In 2007, Daniel Pipes and Gunnar Heinsohn published a very important and telling list. In an article titled “Arab-Israel Fatalities Rank 49th,” the authors place Middle East deaths in the context of the world’s conflicts since 1950. Far down the list is the Arab-Israeli conflict, to which the authors ascribe 51,000 deaths, about 70 percent of them on the Arab side.
Yet according to the authors’ estimates, 11 million Muslims were killed in conflicts from 1950-2007, with 90 percent of those deaths being inflicted by Muslims upon Muslims.

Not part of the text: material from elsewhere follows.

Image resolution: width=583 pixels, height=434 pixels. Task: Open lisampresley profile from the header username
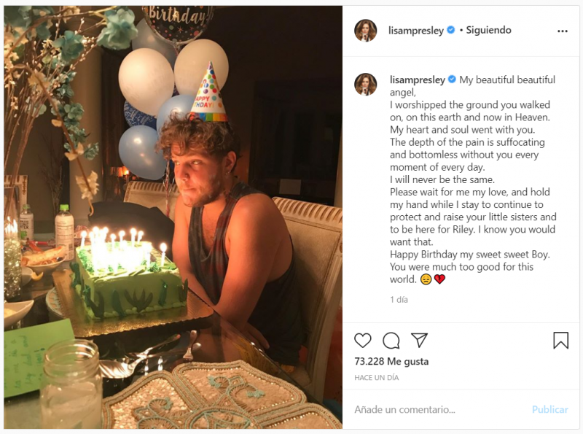pyautogui.click(x=417, y=31)
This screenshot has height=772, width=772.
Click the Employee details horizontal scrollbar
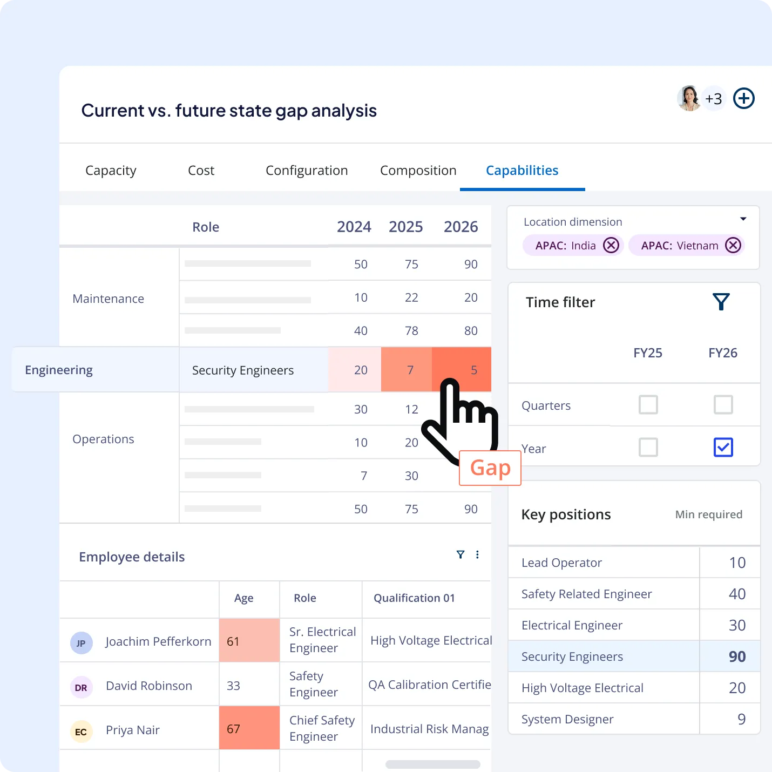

In other words, intra-Islamic deaths are over a hundred fold those of Palestinians and Arabs who have died in conflict with Israel.
2. Why do Islamists frequently refer to the plight of Palestinians as a “genocide” when the population in the territories has grown from 1 million to over 3.8 million in the last half century?
The West Bank and Gaza growth numbers are startling–they doubled from 1 to 2 million from the mid-1900s to 1990, and now they are on the verge of doubling again.
And if the estimate of 10 million Palestinians worldwide is accurate, the deaths at Israeli hands amount to less than 1 percent. Contrast this with 40 percent of worldwide Jewry, and two thirds of European Jewry, that perished in the Holocaust.
3. Why do Palestinian apologists believe that Israel has it in for Arabs and Palestinians?
This is a mixed bag. There’s no question that Arabs and Palestinians in Israel have far better legal status than their brethren in most other Arab nations. On one hand, in the Israeli democratic system, Arabs and Palestinians, who comprise about 20 percent of Israel’s population, have the right to vote. They have the right to hold public office and 10 percent of the seats in the Knesset is currently held by Arab parties. Arabic is a co-national language with Hebrew, and the national education system has a branch for each language. On the health front, infant mortality rates have improved dramatically in the last 40 years, dropping almost fourfold and are vastly superior to the rates in many, if not most, Arab nations. And despite continuing social issues and stalls in the peace progress, there have been decent economic growth figures in certain West Bank cities, including Jenin, formerly a terrorist hotbed.
On the other hand, it is absolutely true that Arabs experience discrimination, unemployment and educational inequities at higher levels than their Jewish counterparts in Israel, and these inequities must be addressed in much more substantial ways than they have been to date. Health care remains underfunded and infant mortality is still double that of the Jewish population. There is a lot more work to be done.
4. Why do those defending Palestinians vis- à-vis Israel not insist on legitimate political leadership rather than a party (Hamas) which continues to espouse the destruction of Israel as one of its goals and uses military tactics that are almost exclusively directed at civilians?
On the heels of Operation Cast Lead, many sources, including the blatantly biased Goldstone Report of the United Nations, blasted Israel for targeting civilians. But Hamas and its followers for years had sent rockets, upward of 6,000, into Israel with no military targeting whatsoever. Moreover, Hamas’ military operations are almost exclusively mixed in with the civilian population, and there has never been one iota of attempt by Hamas to distinguish between civilian and military targets. Contrast this with the cell phone calls, texts and faxes sent by IDF forces into Gaza before many of their attacks during Cast Lead. There is no evidence that any such efforts have ever been made by Hamas.